-------------------------
TFD-ICDAR 2019 Version 1
-------------------------

[Description]

The ground truth annotation provided in two formats
(1) character level: bounding box of all characters are given with math/notmath labelling.
(2) math regions: bounding box of math regions are provided for each page 

The article pages were originally scanned at 600 dpi. Although we could not include the original document images of articles for copyright reasons, we provide the pdf URLs that we used to get the original documents.

There are 36 PDFs in train containing 569 pages and 26395 math regions. Test set is made of 10 PDfs containing 236 pages and 11885 math regions. Please find train_files.txt and test_files.txt under corrosponding folders. 
===========================================================================
[Instruction]

EasyDownload directory contains instructions to download all the required files. 
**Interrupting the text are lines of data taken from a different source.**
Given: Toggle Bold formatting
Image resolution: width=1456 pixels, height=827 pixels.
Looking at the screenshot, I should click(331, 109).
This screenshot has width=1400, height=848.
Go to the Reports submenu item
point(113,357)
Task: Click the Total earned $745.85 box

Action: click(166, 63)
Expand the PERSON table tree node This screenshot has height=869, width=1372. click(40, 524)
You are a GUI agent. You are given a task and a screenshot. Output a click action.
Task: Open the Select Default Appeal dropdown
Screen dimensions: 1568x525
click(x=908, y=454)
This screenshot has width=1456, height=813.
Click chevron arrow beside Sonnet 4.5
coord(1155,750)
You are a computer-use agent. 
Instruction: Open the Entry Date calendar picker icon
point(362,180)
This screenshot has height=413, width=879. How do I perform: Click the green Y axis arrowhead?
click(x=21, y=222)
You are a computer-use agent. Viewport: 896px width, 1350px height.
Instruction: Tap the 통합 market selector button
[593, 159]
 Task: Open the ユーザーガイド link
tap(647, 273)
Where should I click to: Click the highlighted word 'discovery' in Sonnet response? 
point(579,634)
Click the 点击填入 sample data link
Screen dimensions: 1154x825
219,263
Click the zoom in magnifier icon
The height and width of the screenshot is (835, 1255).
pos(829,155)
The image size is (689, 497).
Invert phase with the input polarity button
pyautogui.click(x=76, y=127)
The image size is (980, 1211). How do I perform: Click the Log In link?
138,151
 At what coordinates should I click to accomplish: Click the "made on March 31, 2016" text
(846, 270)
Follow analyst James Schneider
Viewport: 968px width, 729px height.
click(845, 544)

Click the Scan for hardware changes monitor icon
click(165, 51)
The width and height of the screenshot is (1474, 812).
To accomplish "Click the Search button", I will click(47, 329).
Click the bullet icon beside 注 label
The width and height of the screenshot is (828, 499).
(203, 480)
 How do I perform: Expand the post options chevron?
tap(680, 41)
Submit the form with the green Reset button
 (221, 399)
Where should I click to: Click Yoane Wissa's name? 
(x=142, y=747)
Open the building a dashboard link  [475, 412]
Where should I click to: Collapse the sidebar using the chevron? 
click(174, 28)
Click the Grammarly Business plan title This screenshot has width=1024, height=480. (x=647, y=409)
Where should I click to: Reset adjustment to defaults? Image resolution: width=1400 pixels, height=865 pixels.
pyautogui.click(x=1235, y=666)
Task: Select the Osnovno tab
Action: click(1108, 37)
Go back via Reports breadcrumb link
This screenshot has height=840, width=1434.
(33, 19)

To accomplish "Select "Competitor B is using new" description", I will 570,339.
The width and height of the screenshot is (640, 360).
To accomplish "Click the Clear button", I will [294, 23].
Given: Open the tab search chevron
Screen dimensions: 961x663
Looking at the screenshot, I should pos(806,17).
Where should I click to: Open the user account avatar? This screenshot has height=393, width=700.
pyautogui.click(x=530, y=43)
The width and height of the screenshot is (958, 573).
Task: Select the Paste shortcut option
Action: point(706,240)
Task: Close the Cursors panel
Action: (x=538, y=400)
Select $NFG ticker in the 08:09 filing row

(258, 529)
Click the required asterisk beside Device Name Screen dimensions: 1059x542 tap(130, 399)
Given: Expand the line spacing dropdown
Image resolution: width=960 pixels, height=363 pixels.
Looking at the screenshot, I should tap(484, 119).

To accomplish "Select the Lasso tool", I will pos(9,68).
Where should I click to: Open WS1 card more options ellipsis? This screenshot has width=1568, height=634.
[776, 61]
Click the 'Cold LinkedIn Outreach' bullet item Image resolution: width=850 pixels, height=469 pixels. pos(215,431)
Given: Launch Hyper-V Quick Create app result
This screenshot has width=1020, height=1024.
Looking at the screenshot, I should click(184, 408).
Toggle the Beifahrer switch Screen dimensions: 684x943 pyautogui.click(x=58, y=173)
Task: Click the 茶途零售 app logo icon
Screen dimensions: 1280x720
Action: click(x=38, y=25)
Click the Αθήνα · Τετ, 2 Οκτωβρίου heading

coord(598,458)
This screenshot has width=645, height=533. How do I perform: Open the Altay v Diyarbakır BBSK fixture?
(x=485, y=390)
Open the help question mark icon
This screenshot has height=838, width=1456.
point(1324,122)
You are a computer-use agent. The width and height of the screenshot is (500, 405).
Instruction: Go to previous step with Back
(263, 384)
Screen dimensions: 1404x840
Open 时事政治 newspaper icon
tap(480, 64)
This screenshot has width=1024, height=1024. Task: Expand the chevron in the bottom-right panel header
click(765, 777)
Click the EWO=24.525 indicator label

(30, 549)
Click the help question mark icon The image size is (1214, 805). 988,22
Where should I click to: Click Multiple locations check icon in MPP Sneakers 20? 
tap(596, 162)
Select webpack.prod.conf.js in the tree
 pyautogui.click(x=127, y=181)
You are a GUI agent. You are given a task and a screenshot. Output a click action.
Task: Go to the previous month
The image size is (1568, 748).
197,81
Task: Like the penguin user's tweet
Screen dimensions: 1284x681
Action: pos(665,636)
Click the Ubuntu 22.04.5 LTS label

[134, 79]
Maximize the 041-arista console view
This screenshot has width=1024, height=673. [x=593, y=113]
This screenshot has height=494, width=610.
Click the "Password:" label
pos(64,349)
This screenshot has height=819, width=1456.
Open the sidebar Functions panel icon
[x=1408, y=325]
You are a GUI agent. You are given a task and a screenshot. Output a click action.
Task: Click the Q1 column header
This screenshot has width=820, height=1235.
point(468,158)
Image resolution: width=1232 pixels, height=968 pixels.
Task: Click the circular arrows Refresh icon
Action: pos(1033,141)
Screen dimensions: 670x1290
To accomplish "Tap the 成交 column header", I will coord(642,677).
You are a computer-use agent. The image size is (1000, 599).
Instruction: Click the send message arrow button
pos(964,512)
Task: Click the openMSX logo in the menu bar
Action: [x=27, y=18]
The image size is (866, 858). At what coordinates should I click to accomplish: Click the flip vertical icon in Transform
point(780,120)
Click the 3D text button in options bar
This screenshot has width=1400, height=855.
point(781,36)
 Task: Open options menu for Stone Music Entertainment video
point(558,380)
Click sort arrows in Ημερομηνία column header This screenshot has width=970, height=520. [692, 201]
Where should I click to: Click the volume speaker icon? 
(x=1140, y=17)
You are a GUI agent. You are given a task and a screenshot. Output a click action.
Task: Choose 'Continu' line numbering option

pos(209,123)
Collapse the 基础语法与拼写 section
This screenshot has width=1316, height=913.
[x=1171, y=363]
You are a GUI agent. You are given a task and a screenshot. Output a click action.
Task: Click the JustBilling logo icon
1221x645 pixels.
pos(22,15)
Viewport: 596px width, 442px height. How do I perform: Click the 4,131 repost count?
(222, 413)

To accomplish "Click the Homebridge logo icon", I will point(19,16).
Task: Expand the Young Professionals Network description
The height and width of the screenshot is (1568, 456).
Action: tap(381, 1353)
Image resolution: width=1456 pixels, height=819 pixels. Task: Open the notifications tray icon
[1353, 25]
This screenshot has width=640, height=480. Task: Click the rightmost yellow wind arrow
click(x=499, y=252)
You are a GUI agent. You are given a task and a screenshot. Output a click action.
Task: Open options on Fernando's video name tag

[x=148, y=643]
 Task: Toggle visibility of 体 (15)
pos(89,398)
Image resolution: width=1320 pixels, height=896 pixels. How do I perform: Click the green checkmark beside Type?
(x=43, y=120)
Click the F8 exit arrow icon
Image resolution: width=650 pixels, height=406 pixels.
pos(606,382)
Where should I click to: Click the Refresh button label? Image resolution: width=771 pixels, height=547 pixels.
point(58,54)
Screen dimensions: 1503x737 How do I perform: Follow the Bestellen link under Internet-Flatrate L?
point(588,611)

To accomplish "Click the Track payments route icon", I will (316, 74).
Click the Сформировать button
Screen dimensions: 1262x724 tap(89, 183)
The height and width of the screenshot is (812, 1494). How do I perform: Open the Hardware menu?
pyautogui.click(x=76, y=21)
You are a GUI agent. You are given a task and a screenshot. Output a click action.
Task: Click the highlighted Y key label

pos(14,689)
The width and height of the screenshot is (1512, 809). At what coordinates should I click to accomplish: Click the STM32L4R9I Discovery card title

1) Download all pdfs from the given URLs in GTDB_files.txt. Make sure the saved files have the name in the second column (for mapping with GT files).

2) Convert pdfs to images using "convert_pdf_to_image.py"

3) Use the GTs provided for test and train in the corresponding folders. Note that for test PDFs, character bounding boxes are provided without labels. 

===========================================================================
[Files]

"visualize_annotations.py" visualize math regions and character regions from annotation files on images. find this under VisualizationTools. 

"GTDB_files.txt": list of all 46 articles (GTDB-1 and GTDB-2 to). To view GTDB-2 (16 articles) and GTDB-1 (30 articles) separately, checkout the git repository.

"convert_pdf_to_image.py": converts PDF file into 600 DPI images.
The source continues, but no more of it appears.